There's no need to install, you can boot a full blown Linux system from an iso burnt into an usb flash drive. Look:



yesyesloud said:


> If you don't wanna go through install, just boot your average distro from an usb flash drive or something and you're fine. It will definitely run smoother than a VM.





yesyesloud said:


> As we celebrate in the GNU/Linux community, it's all about freedom. _Burn_ different distributions isos to flash drives (using unetbootin, LiLi or rufus for instance), boot them, get experienced and pick favourites.


----------



## Kursah (Apr 14, 2015)

Yes the temp Live Trial feature is nice and all for a quick look..but virtualization does it better imho. Live for short-time trial, VM for longer testing and other uses. I have some long term VM's of both Linux and Windows, quite useful...especially if you need a virtual lab for anything, testing networking...honestly there's more reasons than I care to list why a VM is a good idea.


----------



## Aquinus (Apr 14, 2015)

yesyesloud said:


> just boot your average distro from an usb flash drive or something and you're fine. It will definitely run smoother than a VM.

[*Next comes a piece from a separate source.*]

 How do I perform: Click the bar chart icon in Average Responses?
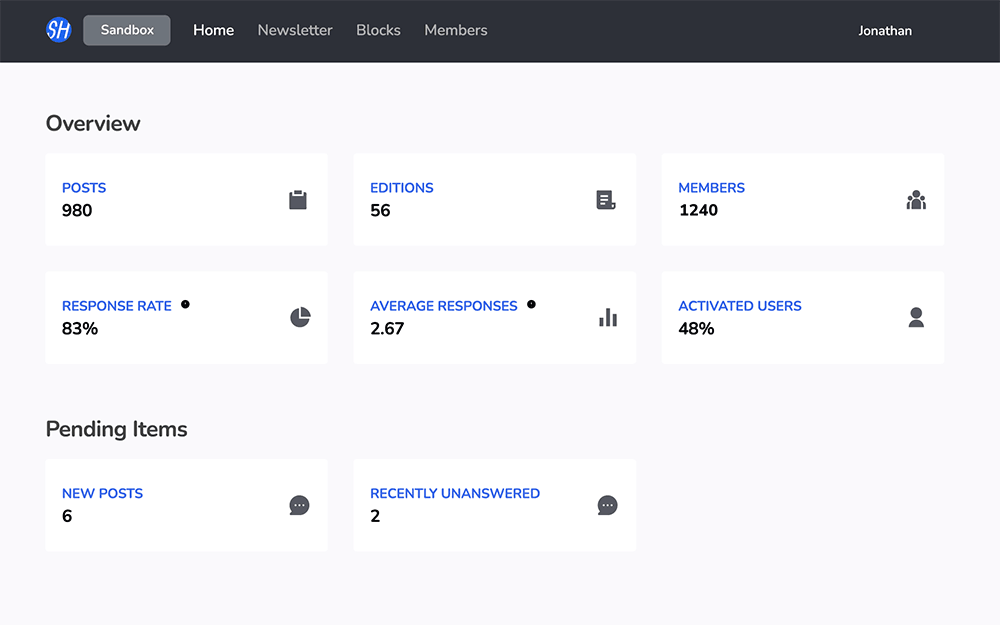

Not entirely. USB flash drives are usually very much slower to read and write than modern 3.5" HDDs and 2.5" SSDs. I have a 500GB constellation ES drive that runs Ubuntu 14.04 (like in my specs.) A VM is going to be smoother in that respect. The only time a VM will be slower is if you're doing graphics or I/O to a device that's not passed through.

All in all, a VM will be a much better representation of what you'll be working with if you were to have the OS installed on the host. Also, by using a LiveCD, you can't install more applications than you have system memory because of how it boots. I would always recommend installing it (even on a VM) if a person wants to experiment with it. Also restoring a snapshot is a lot faster than rebooting from a USB drive.


----------



## yesyesloud (Apr 14, 2015)

Aquinus said:


> Not entirely. USB flash drives are usually very much slower to read and write than modern 3.5" HDDs and 2.5" SSDs. I have a 500GB constellation ES drive that runs Ubuntu 14.04 (like in my specs.) A VM is going to be smoother in that respect. The only time a VM will be slower is if you're doing graphics or I/O to a device that's not passed through.
> 
> All in all, a VM will be a much better representation of what you'll be working with if you were to have the OS installed on the host. Also, by using a LiveCD, you can't install more applications than you have system memory because of how it boots. I would always recommend installing it (even on a VM) if a person wants to experiment with it. Also restoring a snapshot is a lot faster than rebooting from a USB drive.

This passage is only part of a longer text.